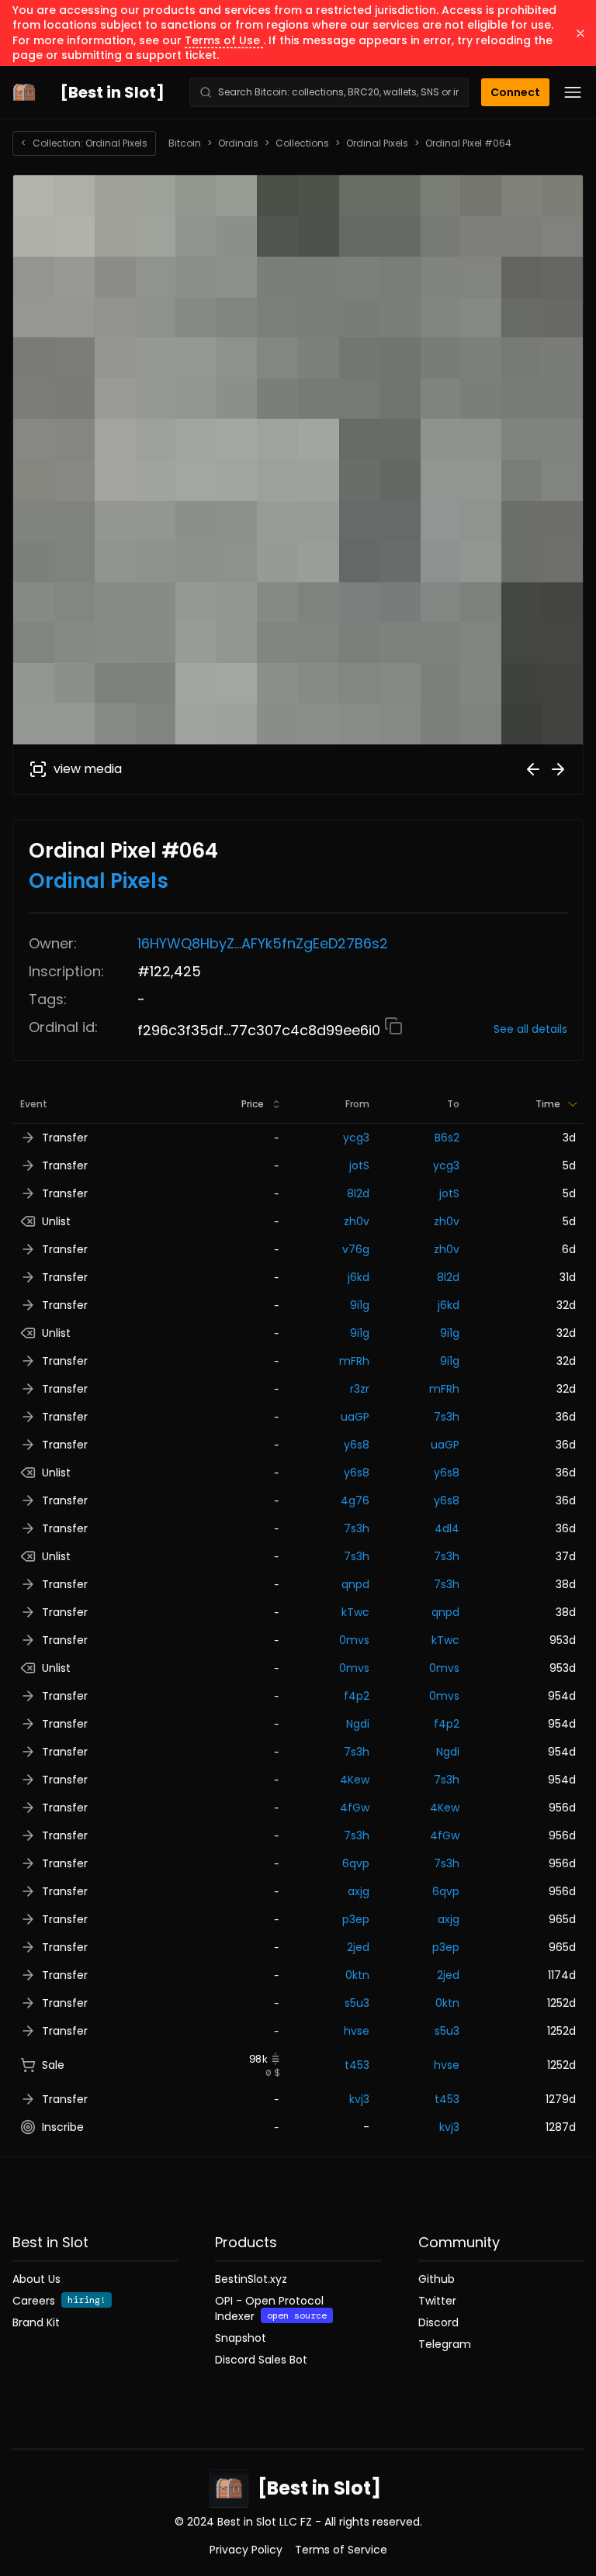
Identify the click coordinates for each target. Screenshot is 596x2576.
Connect (515, 92)
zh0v (356, 1221)
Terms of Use (224, 40)
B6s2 (447, 1137)
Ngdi (357, 1724)
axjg (358, 1891)
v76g (355, 1249)
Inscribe (63, 2127)
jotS (359, 1165)
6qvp (355, 1863)
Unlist (56, 1221)
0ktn (357, 1975)
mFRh (354, 1361)
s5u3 (357, 2003)
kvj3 (359, 2099)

++++++++++

→ **PROBLEM TO WORK ON**
Without any of its pictures, the listing is to be repeated exactly as it stands.

→ **FINAL ANSWER**
Identify the click coordinates for each target. Screenshot is 596x2576.
Connect (515, 92)
zh0v (356, 1221)
Terms of Use (224, 40)
B6s2 (447, 1137)
Ngdi (357, 1724)
axjg (358, 1891)
v76g (355, 1249)
Inscribe (63, 2127)
jotS (359, 1165)
6qvp (355, 1863)
Unlist (56, 1221)
0ktn (357, 1975)
mFRh (354, 1361)
s5u3 (357, 2003)
kvj3 (359, 2099)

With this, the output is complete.